• **TASK PROMPT**:
Say how many lines in the data hold "checkbox". Nothing else belongs in the answer.
--- START ---
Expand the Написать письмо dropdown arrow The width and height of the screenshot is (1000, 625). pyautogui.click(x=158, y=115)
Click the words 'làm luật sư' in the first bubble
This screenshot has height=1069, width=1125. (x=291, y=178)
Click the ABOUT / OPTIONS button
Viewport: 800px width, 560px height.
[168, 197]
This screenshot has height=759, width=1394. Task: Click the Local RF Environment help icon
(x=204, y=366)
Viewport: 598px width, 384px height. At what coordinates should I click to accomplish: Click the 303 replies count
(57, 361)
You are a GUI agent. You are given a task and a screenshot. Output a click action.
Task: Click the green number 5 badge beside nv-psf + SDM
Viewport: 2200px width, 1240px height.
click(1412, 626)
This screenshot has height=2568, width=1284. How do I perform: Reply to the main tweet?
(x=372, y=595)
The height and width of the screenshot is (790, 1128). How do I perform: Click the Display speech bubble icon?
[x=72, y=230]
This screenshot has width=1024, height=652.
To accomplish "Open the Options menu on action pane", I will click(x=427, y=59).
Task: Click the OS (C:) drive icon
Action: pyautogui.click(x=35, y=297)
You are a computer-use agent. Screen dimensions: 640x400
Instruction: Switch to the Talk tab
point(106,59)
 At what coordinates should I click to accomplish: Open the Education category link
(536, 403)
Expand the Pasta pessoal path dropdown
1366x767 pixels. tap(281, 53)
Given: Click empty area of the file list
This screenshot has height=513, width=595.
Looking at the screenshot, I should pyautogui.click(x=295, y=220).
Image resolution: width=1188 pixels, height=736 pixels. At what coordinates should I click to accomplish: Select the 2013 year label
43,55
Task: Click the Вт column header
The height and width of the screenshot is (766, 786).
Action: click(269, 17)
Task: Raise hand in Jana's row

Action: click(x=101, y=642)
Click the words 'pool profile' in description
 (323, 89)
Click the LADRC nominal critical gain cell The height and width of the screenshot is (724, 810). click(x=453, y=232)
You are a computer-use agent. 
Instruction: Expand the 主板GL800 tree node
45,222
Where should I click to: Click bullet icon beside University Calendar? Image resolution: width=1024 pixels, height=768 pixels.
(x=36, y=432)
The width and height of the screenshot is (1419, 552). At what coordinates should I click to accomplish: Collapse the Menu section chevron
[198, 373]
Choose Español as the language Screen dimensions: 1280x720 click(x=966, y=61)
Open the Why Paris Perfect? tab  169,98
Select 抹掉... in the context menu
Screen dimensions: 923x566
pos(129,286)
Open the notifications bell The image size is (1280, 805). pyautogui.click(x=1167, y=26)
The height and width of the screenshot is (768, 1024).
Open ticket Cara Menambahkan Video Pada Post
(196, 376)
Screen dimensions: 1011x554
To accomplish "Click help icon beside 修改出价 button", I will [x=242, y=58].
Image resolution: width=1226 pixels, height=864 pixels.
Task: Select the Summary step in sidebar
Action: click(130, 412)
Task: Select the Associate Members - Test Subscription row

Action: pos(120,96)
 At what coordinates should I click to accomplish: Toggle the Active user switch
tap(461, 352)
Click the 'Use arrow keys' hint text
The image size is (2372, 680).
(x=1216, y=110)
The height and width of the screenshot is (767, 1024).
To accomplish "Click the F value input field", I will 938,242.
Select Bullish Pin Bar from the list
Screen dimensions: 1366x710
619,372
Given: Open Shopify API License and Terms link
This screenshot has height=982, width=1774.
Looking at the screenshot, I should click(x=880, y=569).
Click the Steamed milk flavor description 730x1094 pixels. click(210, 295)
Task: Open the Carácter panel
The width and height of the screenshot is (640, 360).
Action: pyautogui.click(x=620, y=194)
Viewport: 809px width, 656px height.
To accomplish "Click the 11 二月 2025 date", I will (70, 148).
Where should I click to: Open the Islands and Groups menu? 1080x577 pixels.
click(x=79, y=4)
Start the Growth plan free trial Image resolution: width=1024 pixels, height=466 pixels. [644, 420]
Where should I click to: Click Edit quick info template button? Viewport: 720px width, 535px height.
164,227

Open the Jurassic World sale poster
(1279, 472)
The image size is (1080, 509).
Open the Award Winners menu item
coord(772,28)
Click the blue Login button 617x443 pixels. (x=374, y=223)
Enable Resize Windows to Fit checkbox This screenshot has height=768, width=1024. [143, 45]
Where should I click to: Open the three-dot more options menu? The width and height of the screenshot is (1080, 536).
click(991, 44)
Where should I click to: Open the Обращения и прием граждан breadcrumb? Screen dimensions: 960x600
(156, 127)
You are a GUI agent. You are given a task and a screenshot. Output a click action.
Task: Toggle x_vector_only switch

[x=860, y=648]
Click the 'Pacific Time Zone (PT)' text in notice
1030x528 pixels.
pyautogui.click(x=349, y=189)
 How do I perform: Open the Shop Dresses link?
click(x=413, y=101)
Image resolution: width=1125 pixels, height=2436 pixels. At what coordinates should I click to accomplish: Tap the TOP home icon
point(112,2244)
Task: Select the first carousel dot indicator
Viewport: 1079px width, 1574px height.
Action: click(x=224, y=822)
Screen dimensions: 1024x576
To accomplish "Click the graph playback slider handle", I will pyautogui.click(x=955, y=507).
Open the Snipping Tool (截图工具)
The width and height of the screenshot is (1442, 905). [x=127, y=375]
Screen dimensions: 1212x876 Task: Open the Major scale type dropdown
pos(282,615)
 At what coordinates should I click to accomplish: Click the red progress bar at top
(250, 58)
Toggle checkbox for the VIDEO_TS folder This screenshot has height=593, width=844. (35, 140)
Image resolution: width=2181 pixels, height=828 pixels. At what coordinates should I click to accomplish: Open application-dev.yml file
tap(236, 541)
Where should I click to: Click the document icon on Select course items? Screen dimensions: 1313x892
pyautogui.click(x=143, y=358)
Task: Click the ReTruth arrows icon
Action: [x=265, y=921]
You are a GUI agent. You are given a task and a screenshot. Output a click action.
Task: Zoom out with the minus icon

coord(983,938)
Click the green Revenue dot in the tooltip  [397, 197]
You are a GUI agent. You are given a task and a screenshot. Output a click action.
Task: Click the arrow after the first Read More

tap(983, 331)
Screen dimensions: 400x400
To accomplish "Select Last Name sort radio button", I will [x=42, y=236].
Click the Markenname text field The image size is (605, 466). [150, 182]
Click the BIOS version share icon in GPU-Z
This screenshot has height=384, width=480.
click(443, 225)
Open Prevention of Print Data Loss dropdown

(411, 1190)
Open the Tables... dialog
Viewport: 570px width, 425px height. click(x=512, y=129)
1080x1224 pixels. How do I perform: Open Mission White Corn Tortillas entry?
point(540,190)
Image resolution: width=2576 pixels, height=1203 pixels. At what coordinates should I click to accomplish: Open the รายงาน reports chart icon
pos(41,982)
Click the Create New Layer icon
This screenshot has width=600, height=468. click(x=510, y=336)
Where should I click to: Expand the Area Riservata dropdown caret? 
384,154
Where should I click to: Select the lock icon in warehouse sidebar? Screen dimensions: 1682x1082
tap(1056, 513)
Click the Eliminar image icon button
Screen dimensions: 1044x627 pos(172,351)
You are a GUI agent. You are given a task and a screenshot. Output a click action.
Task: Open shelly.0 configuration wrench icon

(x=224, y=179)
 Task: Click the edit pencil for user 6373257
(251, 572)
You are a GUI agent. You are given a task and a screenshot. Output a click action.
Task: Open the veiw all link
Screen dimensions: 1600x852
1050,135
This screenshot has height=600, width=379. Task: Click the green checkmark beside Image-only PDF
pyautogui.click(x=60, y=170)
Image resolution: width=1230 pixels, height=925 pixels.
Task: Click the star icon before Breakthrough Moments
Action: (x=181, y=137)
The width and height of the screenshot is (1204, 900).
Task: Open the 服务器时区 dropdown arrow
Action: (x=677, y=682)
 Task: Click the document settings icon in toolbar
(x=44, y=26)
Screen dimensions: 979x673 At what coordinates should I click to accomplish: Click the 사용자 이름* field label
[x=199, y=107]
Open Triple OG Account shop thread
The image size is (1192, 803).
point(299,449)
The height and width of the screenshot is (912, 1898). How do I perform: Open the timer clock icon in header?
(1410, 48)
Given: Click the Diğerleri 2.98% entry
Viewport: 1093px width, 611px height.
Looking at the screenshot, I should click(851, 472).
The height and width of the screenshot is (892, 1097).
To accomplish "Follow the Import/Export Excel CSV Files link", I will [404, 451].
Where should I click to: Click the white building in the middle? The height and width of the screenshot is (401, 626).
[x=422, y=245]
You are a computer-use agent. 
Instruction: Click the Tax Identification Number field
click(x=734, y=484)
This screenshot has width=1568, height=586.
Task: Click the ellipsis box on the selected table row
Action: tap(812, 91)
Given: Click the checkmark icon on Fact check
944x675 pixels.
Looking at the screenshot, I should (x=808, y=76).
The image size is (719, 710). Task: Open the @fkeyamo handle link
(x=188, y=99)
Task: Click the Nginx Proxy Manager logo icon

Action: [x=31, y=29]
--- END ---
• **EXERCISE RESULT**:
2